Problems |
1. In the excerpt on problem-solving strategy, recast the paragraph beginning "Once you have made a choice" as a short bulleted list that keeps its main facts.
2. Duplicate the stretch of the problem-solving excerpt from "Strategy is a" through "methods are suggested.".
3. Go on with the excerpt on problem-solving strategy, starting after its final sentence.

-- START Selected excerpt --

The game of life is not so much in holding a good hand as playing a poor hand well.
H. T. Leslie (19c English composer)
Strategy is a general course of action (rather than a detailed plan). We often choose one out of habit, so it is common to be blind to some possibilities and recognise them only retrospectively. The purpose of this area is to reduce this occurrence. To do so, the basic ways of approaching problems are considered first and then a number of specific methods are suggested.
Facing the problem Problems
themselves are not a problem – we like them and create them when we don’t have them (e.g. crosswords, games etc.). The real problem arises when we don’t know how to solve them. But to be able to solve them, we need to face our problems first. Putting them off might bring temporary relief, but this often allows them to grow and makes things worse. However, it is usually not a good idea to deal with several problems at the same time, so when you decide to face your problems you need to prioritise. To choose which one to tackle first, take into account their importance and also which ones may grow if unattended.
What’s the problem?
Once you have made a choice, the first step is to clarify what the problem really is. This is often neglected, and it is more difficult than it sounds. Saying, for example, ‘I am not happy at work’ is not sufficient. You need to specify the cause of your discontent (e.g. ‘I am not paid enough’, ‘I am not getting along with my colleagues’, ‘my workload is too heavy’, etc.). If you think this is easy or that it doesn’t matter, try this example: John’s wife has left him, he is drinking too much, and is in danger of losing his job. What is his problem? (The prospect of losing his job? Drinking? Not coping well with the break-up? Something else?) Perhaps there isn’t a definitive answer, but there is no doubt that whatever you come up with will affect your choice of possible solutions.

-- END Selected excerpt --
-- START Provided data --

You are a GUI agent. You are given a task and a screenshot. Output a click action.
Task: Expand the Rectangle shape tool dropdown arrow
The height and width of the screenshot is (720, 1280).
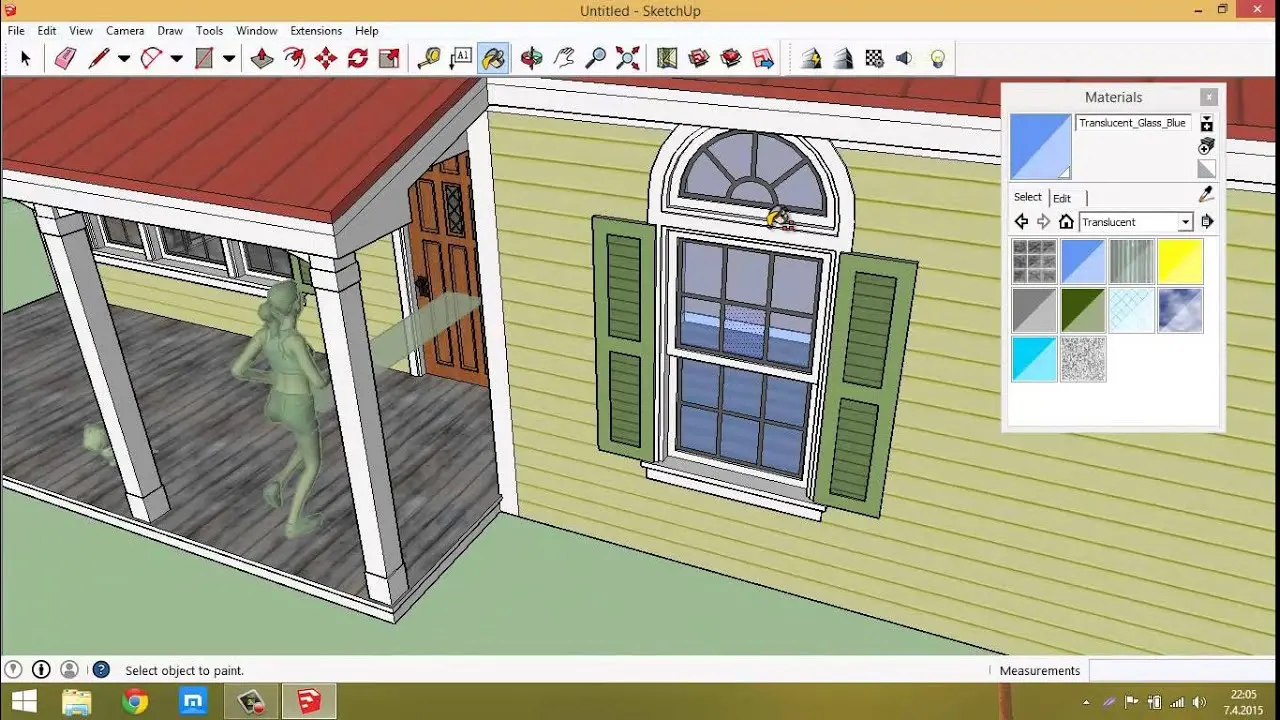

-- END Provided data --

Answers |
1.
- After choosing a problem, the first step is to clarify what the problem really is.
- This step is often neglected and is harder than it sounds.
- A vague statement such as "I am not happy at work" is not enough. The cause must be specified, such as low pay, not getting along with colleagues, or too heavy a workload.
- In the example, John's wife has left him, he is drinking too much, and he is in danger of losing his job. His problem might be the prospect of losing his job, the drinking, not coping well with the break-up, or something else.
- There may be no definitive answer, but whatever definition is chosen will affect the choice of possible solutions.

2.
Strategy is a general course of action (rather than a detailed plan). We often choose one out of habit, so it is common to be blind to some possibilities and recognise them only retrospectively. The purpose of this area is to reduce this occurrence. To do so, the basic ways of approaching problems are considered first and then a number of specific methods are suggested.

3.
Distancing: defining a problem accurately is essential because it determines what directions and solutions will be considered. This often requires looking at the problem from different perspectives, which is easier if you distance yourself temporarily from it. One way of doing this is to imagine, for example, that this is somebody else’s problem. Distancing does not imply neglecting your feelings, but attending to them separately, in order to be clearer about what the problem really is. Once you have defined your problem, you can choose a general strategy.
There are four basic ways of dealing with a problem:
|I cannot (change the situation)||I can (change the situation)|
|Not worthwhile (changing myself)||Isolation (e.g. ignore, close down)||Avoidance (e.g. leave)|
|Worthwhile (changing myself)||Adaptation (e.g. change your views)||Confrontation (e.g. new solutions)|
Let’s assume that your problem is, for example, working with colleagues who have radically different views (e.g. they are sexist). You can: ignore them (isolation), change the job (avoidance), adopt their views (adaptation), or try to address the issue (confrontation). Just to be clear, the term confrontation refers to confronting a problem in order to make some changes, rather than arguments or fights with others. Avoidance also doesn’t mean running away from a problem, but dealing with the problem by removing yourself from the situation. None of these methods is superior; it is always useful to consider all of them (sometimes they can even be combined, as in the case of a compromise). They are possible in almost any situation, although not all of them can always bring a desirable outcome. Which one is best in a particular situation depends on circumstances and the person(s) involved. What should be taken into account is the risk and possible consequences, what can be achieved and what can be lost.
Choosing a general strategy may not always be enough. You also need to find a way to implement each step of the action. If you anticipate whatever may happen, play different scenarios in your mind, and find solutions for them, you should be on top of the situation. If you feel stuck, remember that there are always more possibilities than appear at first sight. Finding new solutions requires a new, fresh approach to the problem. Two main barriers to this are habit (choosing what you usually choose) and conformity (choosing what others usually choose). The following techniques may help you to overcome this.
Brainstorming: finding a solution consists of two mental processes: generating ideas and evaluating them. The trouble is that we usually carry these out at the same time. Brain-storming is useful because it separates them:
- Jot down in quick succession as many ideas as possible that come to mind in connection with the problem. Don’t evaluate them at this stage; sometimes the best solutions can be hidden in seemingly absurd thoughts.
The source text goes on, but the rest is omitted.